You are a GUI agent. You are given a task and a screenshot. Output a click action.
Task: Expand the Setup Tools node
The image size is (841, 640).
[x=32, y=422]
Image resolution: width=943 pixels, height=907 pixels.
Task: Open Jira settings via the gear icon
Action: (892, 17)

Work required –
Repeat the material above in full so that each line matches the original exactly.

Your solution –
You are a GUI agent. You are given a task and a screenshot. Output a click action.
Task: Expand the Setup Tools node
The image size is (841, 640).
[x=32, y=422]
Image resolution: width=943 pixels, height=907 pixels.
Task: Open Jira settings via the gear icon
Action: (892, 17)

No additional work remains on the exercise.